In the listing below, look for "computer" and copy every line that has it.

------ Data for the task

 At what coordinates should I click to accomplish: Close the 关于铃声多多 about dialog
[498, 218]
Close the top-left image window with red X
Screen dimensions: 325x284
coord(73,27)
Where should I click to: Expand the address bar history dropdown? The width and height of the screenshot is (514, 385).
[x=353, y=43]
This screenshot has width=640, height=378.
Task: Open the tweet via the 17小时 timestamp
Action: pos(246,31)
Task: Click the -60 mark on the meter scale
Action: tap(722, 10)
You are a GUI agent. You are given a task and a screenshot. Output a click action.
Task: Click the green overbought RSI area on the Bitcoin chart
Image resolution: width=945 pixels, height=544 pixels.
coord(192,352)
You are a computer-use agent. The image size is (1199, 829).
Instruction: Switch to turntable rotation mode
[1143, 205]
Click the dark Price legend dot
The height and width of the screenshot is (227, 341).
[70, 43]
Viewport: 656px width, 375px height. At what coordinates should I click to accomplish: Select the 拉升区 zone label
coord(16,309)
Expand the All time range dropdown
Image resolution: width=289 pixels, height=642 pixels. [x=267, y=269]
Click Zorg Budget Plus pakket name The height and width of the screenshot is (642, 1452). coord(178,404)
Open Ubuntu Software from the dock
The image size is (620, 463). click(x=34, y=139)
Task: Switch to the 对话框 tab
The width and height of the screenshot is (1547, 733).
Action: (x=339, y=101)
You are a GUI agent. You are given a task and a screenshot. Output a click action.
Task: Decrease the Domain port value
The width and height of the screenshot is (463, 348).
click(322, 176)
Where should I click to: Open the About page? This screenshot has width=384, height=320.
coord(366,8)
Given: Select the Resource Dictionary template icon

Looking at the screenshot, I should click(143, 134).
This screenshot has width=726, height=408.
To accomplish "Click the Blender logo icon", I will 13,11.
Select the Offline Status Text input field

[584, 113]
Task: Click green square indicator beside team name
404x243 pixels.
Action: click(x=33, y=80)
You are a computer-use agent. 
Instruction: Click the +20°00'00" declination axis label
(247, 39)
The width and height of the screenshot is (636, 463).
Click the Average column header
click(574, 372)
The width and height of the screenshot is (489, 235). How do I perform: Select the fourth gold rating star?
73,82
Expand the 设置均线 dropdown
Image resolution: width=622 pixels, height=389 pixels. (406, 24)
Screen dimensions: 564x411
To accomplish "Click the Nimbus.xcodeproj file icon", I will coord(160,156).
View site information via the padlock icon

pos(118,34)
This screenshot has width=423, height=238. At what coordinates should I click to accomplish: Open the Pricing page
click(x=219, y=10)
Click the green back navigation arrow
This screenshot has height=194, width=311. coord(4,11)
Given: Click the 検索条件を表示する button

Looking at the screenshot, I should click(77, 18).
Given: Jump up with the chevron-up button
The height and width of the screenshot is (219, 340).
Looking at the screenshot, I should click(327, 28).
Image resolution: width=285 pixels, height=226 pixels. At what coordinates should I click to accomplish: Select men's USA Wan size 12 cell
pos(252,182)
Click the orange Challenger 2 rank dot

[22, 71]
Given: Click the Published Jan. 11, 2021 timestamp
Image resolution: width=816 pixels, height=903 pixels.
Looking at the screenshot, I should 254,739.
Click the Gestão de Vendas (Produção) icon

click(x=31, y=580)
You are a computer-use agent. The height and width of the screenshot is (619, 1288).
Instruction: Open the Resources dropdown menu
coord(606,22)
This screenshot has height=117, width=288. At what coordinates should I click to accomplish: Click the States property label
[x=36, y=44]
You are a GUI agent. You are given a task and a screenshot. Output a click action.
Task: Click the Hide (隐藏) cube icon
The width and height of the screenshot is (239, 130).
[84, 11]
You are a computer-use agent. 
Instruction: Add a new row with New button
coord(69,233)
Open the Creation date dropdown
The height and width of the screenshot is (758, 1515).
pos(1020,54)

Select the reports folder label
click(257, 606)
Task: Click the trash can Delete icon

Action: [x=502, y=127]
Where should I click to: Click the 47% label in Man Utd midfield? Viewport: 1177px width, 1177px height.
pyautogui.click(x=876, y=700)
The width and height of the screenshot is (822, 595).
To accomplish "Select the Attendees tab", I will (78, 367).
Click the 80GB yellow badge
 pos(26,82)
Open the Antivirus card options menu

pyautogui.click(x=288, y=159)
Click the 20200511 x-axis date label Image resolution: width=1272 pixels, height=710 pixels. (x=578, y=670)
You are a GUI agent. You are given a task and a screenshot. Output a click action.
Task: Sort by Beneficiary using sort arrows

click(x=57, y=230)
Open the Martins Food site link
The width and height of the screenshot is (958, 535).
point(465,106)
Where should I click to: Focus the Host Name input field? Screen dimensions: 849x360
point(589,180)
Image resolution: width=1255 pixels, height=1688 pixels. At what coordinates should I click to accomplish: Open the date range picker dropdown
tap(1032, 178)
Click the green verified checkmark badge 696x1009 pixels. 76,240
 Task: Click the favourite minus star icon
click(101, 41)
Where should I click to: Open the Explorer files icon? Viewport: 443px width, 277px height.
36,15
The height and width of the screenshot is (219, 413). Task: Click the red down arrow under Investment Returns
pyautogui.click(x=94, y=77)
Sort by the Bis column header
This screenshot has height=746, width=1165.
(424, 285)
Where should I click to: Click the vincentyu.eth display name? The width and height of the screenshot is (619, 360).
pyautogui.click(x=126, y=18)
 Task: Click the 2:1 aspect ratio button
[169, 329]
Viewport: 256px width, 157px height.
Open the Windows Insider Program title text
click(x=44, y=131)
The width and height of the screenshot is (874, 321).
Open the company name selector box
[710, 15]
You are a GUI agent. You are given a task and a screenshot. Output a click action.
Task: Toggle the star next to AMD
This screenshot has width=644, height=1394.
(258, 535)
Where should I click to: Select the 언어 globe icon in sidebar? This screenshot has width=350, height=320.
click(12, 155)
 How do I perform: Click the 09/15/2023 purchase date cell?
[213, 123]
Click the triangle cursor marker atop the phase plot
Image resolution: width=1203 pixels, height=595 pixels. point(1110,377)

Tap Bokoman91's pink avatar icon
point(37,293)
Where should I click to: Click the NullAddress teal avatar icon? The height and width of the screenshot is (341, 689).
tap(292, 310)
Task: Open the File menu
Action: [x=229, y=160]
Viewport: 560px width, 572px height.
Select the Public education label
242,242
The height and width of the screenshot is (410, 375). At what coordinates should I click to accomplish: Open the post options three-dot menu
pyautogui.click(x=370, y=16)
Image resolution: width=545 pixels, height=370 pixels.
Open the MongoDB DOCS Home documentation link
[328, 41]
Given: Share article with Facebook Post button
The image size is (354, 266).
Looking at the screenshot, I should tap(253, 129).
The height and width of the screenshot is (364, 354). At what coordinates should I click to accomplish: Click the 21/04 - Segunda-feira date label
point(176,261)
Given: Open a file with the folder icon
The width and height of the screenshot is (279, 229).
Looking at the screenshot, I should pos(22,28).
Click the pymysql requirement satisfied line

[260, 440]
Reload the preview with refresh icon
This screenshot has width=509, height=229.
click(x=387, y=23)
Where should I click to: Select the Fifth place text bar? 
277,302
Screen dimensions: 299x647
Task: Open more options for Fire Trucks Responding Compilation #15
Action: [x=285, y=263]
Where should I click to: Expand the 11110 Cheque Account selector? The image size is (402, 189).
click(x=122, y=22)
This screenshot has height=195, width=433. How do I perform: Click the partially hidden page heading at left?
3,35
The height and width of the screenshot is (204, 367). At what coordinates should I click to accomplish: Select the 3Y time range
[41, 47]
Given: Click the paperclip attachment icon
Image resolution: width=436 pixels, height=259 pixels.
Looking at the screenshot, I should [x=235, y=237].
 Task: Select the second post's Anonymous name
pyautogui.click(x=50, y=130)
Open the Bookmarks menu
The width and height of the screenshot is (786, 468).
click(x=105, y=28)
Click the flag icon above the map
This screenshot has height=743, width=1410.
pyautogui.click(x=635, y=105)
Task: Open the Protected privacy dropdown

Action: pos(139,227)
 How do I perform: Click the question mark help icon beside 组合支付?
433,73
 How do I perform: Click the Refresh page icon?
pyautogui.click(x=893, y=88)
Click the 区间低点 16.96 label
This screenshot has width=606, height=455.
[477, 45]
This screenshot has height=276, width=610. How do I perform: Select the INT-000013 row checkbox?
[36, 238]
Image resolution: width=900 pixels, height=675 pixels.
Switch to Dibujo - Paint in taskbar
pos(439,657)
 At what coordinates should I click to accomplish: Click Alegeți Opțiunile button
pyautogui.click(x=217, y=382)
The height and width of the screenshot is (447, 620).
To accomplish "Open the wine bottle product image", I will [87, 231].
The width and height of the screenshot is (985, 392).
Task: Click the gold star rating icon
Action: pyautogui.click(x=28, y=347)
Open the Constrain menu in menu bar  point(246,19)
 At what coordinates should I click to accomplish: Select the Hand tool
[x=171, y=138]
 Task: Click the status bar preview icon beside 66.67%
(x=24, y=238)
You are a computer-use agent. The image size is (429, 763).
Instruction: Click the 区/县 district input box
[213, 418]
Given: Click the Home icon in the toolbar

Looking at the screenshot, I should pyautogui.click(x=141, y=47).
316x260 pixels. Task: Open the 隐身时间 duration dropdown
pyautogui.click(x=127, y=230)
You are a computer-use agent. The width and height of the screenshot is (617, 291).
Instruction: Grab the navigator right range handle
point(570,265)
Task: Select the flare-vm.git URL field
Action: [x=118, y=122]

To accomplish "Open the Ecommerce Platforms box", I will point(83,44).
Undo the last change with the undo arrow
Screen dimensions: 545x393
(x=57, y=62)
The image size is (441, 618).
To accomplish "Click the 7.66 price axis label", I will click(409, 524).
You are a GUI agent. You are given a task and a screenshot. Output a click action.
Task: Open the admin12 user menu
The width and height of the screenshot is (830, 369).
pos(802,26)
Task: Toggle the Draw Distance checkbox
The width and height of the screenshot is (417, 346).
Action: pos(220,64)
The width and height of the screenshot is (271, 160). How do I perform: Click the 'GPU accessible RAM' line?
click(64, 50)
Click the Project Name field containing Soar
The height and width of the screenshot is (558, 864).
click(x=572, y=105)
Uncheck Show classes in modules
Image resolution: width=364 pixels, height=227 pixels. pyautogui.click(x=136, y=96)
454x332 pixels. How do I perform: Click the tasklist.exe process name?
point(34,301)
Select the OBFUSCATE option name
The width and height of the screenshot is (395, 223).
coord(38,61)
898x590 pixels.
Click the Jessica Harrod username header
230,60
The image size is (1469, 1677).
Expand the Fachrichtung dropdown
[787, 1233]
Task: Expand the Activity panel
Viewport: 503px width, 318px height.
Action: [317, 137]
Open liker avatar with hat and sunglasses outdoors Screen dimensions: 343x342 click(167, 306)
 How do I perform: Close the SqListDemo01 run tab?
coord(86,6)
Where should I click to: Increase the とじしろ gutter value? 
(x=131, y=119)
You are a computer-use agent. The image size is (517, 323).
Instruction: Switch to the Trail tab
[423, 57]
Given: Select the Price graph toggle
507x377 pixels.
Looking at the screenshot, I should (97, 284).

------------

» **Answer section**:
You are a computer-use agent. The image size is (1199, 829).
You are a computer-use agent. 
You are a computer-use agent. The height and width of the screenshot is (619, 1288).
You are a computer-use agent. 
You are a computer-use agent. The image size is (429, 763).
You are a computer-use agent. The width and height of the screenshot is (617, 291).
You are a computer-use agent. The image size is (517, 323).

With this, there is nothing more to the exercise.